The Good, the Bad and the Ugly in Cybersecurity – Week 49

The Good

Scammers who have stolen in excess of $12.8 million were arrested this week in Madrid and Barcelona. Part of a larger cybercrime organization, the scammers had used bogus investment sites to defraud hundreds of victims across Europe. Spanish law enforcement have since charged six members of the organization with suspected fraud and money laundering.

Victims of the cybercrime group spanned across various European countries including France, Spain, Portugal, and Poland. In hopes of avoiding tracing efforts, scammers had bounced the funds through several off-shore financial institutions, and then moved the money back to the crime group’s native bank accounts in Spain.

Authorities reported that the cybercrime group relied on phishing emails to drive traffic to fake websites. Posing as banks and cryptocurrency vendors, the scammers tricked investors into making deposits using a malicious technique known as typosquatting. Typosquatting entails the registration of fraudulent domains that are very similar to the official websites of legitimate banks. In comparison to a real domain, the difference is only a few characters or a small typo. This technique takes advantage of unsuspecting users who overlook these minor differences and begin interacting with the scammer-owned site.

Researchers warn that social engineering techniques including phishing and typosquatting remain effective and that scammers will likely continue to prey on human behaviors and instincts for financial gain.

The Bad

A breach on cloud storage services this week has hit both GoTo (formerly LogMeIn) and its affiliate company, popular password management giant, LastPass. Threat actors behind the breach were able to gain access to GoTo’s development environment and third-party cloud storage service. Since the incident, GoTo has announced that they are working with industry partners and law enforcement to launch a full-scale security investigation.

GoTo provides cloud-based remote work solutions for IT management and collaboration. The company reported that they first learned of the incident after detecting abnormal activity in both their development workspace and cloud storage. LastPass, which shares the same cloud service with its affiliate, disclosed that “certain elements” of customer information were accessed by the threat actors.

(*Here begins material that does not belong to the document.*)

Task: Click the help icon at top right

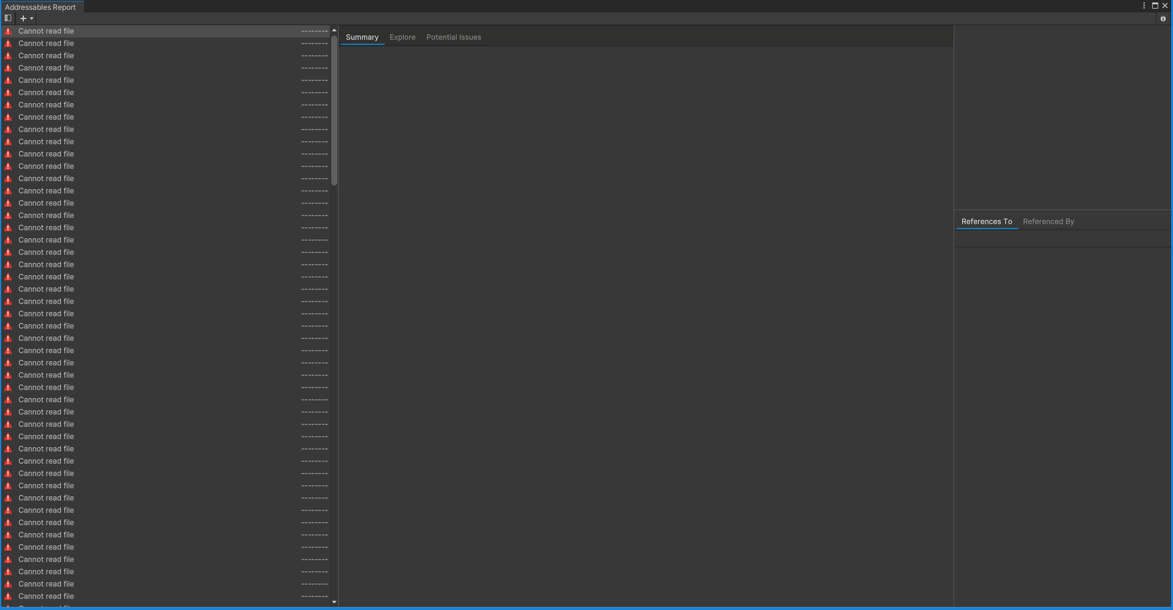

LastPass is no stranger to cyberattack, having revealed just last quarter that threat actors accessed their internal networks and made off with source code and proprietary technical information. The company confirmed that information stolen in the August 2022 intrusion was subsequently used to pave the way for this week’s breach. Customer passwords, however, were not compromised due to their zero trust architecture.

Services for both affected companies remain fully operational, but data breaches like this are reflective of the alarming rise in cloud-based cyberattacks on large enterprises. As threat actors capitalize on the high volumes of sensitive data flowing between the organizations and the cloud, more attacks of the same nature will keep occurring. Large companies like LastPass, who claim to service 33 million global users currently, must prioritize implementing robust cloud-based security to protect themselves and their customers’ data.

The Ugly

Google researchers this week unveiled their discovery of a Spain-based IT company trading in commercial spyware. Variston IT is described as an “information security solution provider” focusing on IoT surveillance software, SCADA (supervisory control and data acquisition) technology, custom security patches, data discovery, and protocol development for embedded devices.

Researchers have found that Variston also sells advanced software frameworks that exploit known vulnerabilities in Windows Defender, Chrome, and Firefox. In the hands of a threat actor, such frameworks provide everything one would need to inconspicuously install malware and spy on targeted devices. Google’s Threat Analysis Group (TAG) explained that the malicious frameworks are built to exploit n-day vulnerabilities – flaws that have only been recently patched – allowing attackers to target those who have yet to update to the new versions.

After receiving the frameworks through an anonymous source, the researchers identified them as “Heliconia Noise”, “Heliconia Soft”, and “Files”. Heliconia Noise is capable of exploiting the Chrome renderer and escaping the Chrome security sandbox that usually isolates untrusted code from the rest of the system. Heliconia Soft is designed to exploit CVE-2021-42298, a JavaScript engine flaw within the Microsoft Defender Malware Protection product that grants high-level system privileges on Windows. Exploiting the use-after-free flaw CVE-2022-26458, the Files framework included a full-fledged exploit chain for Firefox running on Windows and Linux machines.

While Google TAG’s report on these frameworks noted that they had not detected evidence of active exploitation, they said it was likely the frameworks had been utilized as zero-days in the wild. This discovery highlights the issue of the commercial surveillance industry, which is rapidly expanding globally. Exploit sellers contribute to an accelerated rise of digital espionage, which is typically used by governments to target journalists, human rights activists, political opposition and dissidents.